Set down, please, exactly the lines below that run from the line with "296x144 pixels." to the line with "Click the Six", both lines included.

__Source data__:
------------------------------

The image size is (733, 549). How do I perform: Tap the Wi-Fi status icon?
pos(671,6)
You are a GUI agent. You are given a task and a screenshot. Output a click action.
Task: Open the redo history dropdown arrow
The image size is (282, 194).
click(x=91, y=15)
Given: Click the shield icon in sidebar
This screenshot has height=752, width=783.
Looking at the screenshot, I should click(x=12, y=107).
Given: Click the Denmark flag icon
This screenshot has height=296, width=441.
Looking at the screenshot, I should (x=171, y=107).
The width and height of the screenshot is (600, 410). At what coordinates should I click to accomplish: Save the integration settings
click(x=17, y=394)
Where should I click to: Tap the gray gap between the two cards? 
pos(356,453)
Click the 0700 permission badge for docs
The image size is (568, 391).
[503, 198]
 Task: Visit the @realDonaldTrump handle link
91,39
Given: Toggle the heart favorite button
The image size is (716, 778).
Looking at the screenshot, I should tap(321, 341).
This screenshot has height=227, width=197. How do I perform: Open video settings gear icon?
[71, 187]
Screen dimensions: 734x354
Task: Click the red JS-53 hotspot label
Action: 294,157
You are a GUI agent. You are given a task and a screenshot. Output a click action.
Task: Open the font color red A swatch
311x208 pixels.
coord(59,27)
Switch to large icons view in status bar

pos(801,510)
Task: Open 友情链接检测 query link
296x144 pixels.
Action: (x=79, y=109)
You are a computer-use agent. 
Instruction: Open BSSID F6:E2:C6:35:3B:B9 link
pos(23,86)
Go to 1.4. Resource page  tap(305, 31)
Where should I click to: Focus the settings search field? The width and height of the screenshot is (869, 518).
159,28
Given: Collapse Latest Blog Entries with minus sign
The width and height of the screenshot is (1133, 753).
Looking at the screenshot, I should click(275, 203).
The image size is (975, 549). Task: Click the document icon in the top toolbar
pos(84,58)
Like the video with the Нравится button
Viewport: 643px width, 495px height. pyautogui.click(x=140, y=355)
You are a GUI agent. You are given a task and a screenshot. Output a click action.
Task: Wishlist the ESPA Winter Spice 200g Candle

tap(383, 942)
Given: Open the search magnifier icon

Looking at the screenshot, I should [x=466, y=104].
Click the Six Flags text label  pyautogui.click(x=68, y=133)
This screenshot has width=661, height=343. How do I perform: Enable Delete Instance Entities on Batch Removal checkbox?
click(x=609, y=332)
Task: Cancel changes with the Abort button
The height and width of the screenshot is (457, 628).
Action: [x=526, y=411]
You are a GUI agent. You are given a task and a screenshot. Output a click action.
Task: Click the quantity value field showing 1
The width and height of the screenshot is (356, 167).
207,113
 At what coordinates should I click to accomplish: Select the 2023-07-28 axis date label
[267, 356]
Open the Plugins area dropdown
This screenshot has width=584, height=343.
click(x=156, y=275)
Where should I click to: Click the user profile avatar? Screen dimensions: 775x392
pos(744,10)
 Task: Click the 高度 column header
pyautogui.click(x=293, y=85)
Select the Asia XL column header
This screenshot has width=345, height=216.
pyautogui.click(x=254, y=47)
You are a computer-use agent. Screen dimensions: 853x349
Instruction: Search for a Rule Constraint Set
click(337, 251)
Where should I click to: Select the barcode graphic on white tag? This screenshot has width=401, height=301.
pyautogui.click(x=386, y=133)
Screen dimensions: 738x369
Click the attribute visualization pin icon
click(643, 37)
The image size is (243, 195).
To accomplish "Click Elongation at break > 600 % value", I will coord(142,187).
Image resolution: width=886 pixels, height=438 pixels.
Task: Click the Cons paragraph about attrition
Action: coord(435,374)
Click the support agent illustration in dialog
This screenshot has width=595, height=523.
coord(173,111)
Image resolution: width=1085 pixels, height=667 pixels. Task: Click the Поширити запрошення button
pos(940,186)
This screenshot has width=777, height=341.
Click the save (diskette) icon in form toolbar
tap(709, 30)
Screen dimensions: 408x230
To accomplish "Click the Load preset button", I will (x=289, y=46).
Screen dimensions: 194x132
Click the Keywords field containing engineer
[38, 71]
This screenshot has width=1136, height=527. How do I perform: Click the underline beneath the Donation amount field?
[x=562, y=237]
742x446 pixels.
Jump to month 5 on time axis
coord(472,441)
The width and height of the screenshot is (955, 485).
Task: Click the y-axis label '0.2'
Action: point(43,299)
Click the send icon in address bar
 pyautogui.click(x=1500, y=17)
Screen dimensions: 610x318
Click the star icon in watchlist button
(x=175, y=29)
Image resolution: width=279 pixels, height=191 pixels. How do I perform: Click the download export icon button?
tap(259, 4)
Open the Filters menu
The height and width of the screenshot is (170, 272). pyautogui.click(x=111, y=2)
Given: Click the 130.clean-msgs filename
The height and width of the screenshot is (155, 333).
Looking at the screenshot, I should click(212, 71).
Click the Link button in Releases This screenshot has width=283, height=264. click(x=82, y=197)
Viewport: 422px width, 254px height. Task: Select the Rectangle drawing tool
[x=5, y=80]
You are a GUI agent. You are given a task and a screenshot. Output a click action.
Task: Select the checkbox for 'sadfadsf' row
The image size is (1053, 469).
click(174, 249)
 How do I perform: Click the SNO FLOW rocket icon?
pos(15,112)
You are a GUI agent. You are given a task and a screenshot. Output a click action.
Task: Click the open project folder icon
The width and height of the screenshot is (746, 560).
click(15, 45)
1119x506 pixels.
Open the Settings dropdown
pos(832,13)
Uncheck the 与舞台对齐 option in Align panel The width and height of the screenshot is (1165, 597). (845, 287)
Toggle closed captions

------------------------------

__Result for this exercise__:
296x144 pixels.
Action: (x=79, y=109)
You are a computer-use agent. 
Instruction: Open BSSID F6:E2:C6:35:3B:B9 link
pos(23,86)
Go to 1.4. Resource page  tap(305, 31)
Where should I click to: Focus the settings search field? The width and height of the screenshot is (869, 518).
159,28
Given: Collapse Latest Blog Entries with minus sign
The width and height of the screenshot is (1133, 753).
Looking at the screenshot, I should click(275, 203).
The image size is (975, 549). Task: Click the document icon in the top toolbar
pos(84,58)
Like the video with the Нравится button
Viewport: 643px width, 495px height. pyautogui.click(x=140, y=355)
You are a GUI agent. You are given a task and a screenshot. Output a click action.
Task: Wishlist the ESPA Winter Spice 200g Candle

tap(383, 942)
Given: Open the search magnifier icon

Looking at the screenshot, I should [x=466, y=104].
Click the Six Flags text label  pyautogui.click(x=68, y=133)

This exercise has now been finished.